Penn. gas drilling prompts grassroots data gathering partnership

By on March 23, 2012
jacobs creek watershed pennsylvania


Prompted by concerns over expanding natural gas drilling in Pennsylvania, the state’s watershed-based environmental groups are moving beyond education, restoration and political advocacy by collecting rigorous water quality data on the streams they protect.

“We’ve been around since the late ‘90s and we’ve done a lot of projects and a lot of education, but we’ve never really done any proactive stream monitoring,” said Patricia Miller, executive director of the Jacobs Creek Watershed Association. “There haven’t been as many grants available.”

But that’s changing. State agencies, foundations and other organizations are increasingly funding grassroots efforts to watch for changes in water quality in streams near drilling sites and gather baseline data in watersheds where drillers haven’t yet moved in.

Based in Mt. Pleasant, Penn., the Jacobs Creek Watershed Association is one of several groups partnering in the Laurel Highlands Marcellus Monitoring Project. The project is coordinated by the Mountain Watershed Association which focuses on the Indian Creek and Youghiogheny River watersheds. Their goal is to establish baseline water quality data for area streams.

So far, the project has more than 60 Solinst LTC Levelogger Junior water level loggers in streams throughout adjacent watersheds in southwest Pennsylvania.

“Some are in headwaters, some are above drilling sites, some are below drilling sites,” said Carla Ruddock, the Mountain Watershed Association’s field technician. “Some of the sites we’re using to collect baseline data before drilling has even come into the region.”

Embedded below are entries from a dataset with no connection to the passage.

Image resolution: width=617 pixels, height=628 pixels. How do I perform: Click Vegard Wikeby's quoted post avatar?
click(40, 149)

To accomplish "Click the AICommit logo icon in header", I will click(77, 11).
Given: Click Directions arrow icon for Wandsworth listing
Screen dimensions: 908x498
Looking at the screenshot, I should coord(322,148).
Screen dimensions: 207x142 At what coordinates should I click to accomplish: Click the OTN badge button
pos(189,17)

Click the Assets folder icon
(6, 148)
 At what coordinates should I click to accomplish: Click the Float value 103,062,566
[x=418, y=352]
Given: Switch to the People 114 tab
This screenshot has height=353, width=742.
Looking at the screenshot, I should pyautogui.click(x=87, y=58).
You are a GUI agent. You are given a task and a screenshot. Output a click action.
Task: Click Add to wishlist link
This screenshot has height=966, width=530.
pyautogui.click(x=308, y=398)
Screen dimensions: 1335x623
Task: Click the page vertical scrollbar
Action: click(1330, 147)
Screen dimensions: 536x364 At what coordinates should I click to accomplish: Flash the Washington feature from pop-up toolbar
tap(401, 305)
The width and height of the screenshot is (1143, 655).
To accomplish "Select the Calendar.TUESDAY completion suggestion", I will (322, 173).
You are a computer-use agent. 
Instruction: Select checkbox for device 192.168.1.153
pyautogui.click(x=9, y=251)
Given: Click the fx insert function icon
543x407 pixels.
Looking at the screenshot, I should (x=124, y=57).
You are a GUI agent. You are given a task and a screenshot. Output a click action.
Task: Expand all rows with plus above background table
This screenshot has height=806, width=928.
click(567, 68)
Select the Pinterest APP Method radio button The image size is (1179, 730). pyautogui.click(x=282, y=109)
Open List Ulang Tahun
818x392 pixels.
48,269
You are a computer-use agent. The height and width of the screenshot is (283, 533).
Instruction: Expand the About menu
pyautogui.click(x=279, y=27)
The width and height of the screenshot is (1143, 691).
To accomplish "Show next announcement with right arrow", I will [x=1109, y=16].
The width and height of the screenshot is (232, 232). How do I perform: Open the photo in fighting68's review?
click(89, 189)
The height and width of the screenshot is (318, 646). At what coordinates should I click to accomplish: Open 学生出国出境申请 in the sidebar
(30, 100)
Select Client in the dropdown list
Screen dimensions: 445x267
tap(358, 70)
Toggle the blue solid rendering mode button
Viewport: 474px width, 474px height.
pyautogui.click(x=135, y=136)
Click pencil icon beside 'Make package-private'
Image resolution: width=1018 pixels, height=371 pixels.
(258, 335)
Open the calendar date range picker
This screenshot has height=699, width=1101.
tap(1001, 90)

For groups on the lookout for drilling impacts, the parameter of choice is specific conductivity which the data loggers measure every fifteen minutes. At sites near drilling operations, Ruddock said they’re graphing the data and looking for peaks.

“If those peaks are four times higher than normal conductivity at similar flow, we’re filing a complaint with the state Department of Environmental Protection for them to go out and investigate what’s happening.”

Before Pennsylvania’s watershed groups were watching their waterways for impacts from natural gas drilling, they were dealing with the effects of another form of fossil fuel extraction: coal mining.

Pennsylvania’s steel industry created a high demand for coke, an ingredient in steel manufacturing created by heating coal.

“This region of Pennsylvania had a lot of coal, so in the late 1800s coal mining was very big in this area,” Miller said. “A lot of those mines have been abandoned now, and we have to to deal with the effects of that, which is a lot of mine drainage.”

Water draining from abandoned coal mines is often acidic and can render streams lifeless. Both the Mountain Watershed Association and Jacobs Creek Watershed Association have led projects to install treatment systems at abandoned mines.

The Jacobs Creek watershed’s connection to the steel industry runs deeper than its abandoned mines. The watershed is also the birthplace of Henry Clay Frick, founder of a coke manufacturing company and chairman of the Carnegie Steel Company.

Frick’s business partner, Andrew Carnegie, founded the Carnegie Museum of Natural History in 1895. Today, the museum’s Powdermill Nature Preserve is helping with the Laurel Highlands Marcellus Monitoring Project.

Other partner groups include the Loyalhanna Watershed Association, Conemaugh Valley Conservancy and the Somerset Conservation District.

“It is a collaboration of all these organizations,” Ruddock said. “It’s a nice regional approach. It’s nice to see all these groups working together for the same goal.”